Joseph Pevney, who directed many episodes of Star Trek and other shows, died May 18 at the age of 96.

Joseph Pevney was born in New York City on September 15, 1911. He entered show business while still young, performing on vaudeville as a boy soprano. He left vaudeville to become a stage actor. He made his debut on Broadway in a role in the play Battle Hymn in 1936. He would go into perform in such plays as The World We Make, Lily of the Valley, and Home of the Brave. In 1946 he directed the play Swan Song on Broadway. He served in the Army during World War II.

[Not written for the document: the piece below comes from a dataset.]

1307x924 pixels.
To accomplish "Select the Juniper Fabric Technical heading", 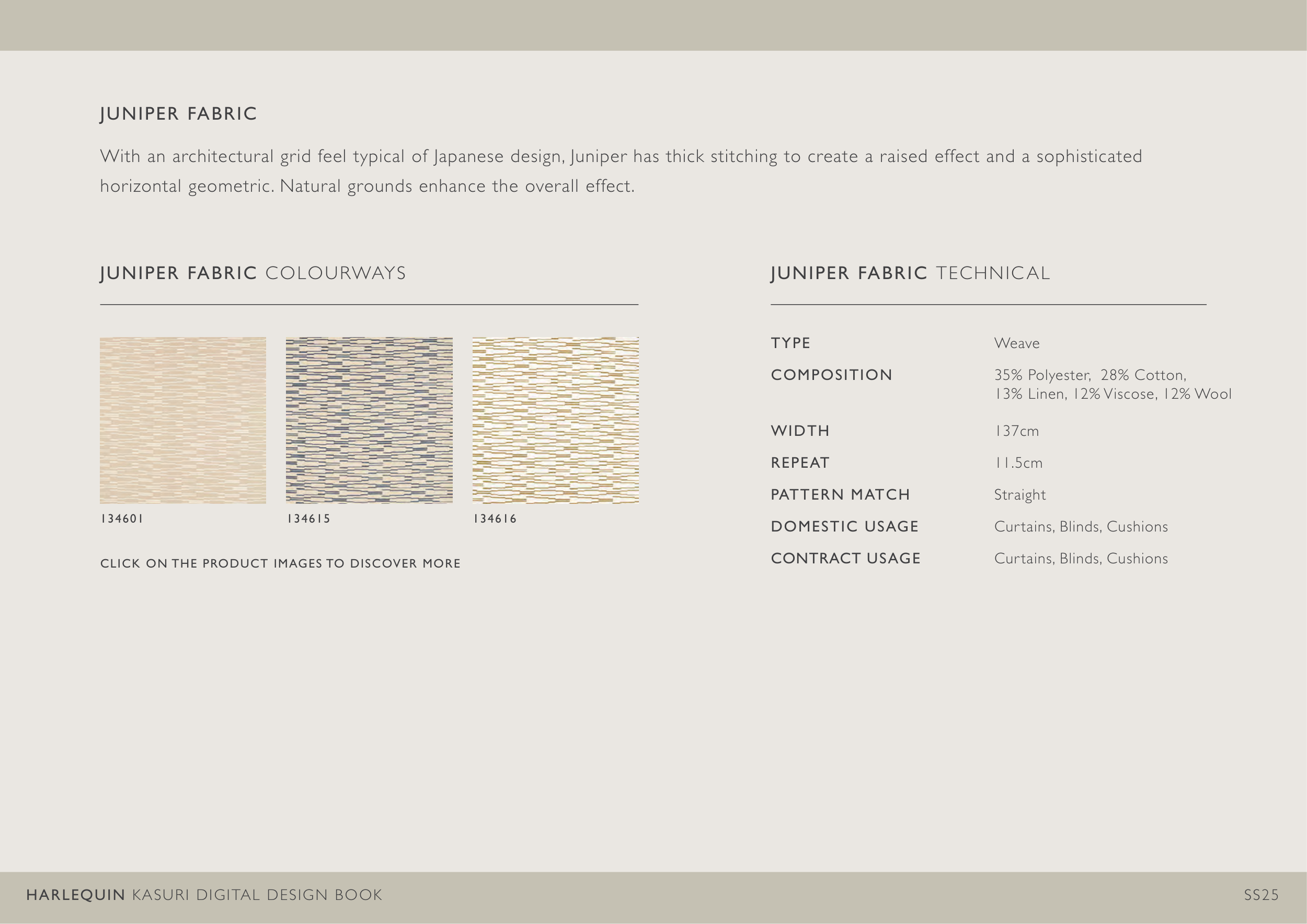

Pevney moved to Los Angeles in 1946, where he had a small acting career in film. He appeared in such films as Nocturne, The Thieves Highway, Body and Soul, and Shakedown. Shakedown would also mark Pevney's debut as a movie director. For the next many years he would direct several movies, among them Meet Danny Wilson, Tammy and the Bachelor, Man of a Thousand Faces, The Plunderers, and Cash McCall.

The TV series Johnny Staccato marked his debut as a television director, in 1959. He would go onto direct episodes of The New Breed, Ben Casey, Wagon Train, The Alfred Hitchcock Hour, and The Munsters. It was in 1967 that he directed the first of fourteen episodes he would direct for Star Trek. Among the episodes he directed were some of the best loved from the series: Amok Time, The City on the Edge of Forever, The Devil in the Dark, The Trouble with Tribbles, and Wolf in the Fold. He was tied with Marc Daniels for having directed the most episodes of Star Trek. Pevney would go onto direct episodes of Bonanza, The Virginian, Marcus Welby, Adam-12, The Rockford Files, and Trapper John M.D.. He retired in 1985.

Joseph Pevney was a prolific and talented director. From 1950 to 1966 he directed over 35 movies. The sheer number of hours of television he directed are staggering. In fact, he directed episodes of some of the most significant shows in the history of television, including The Fugitive, Mission Impossible, Bonanza, and Bewitched. The quality of his work can be seen in the episodes of Star Trek he directed. While many of his episodes benefited from good scripts, it is safe to say that they would not have been nearly as good were it not for Pevney's talent.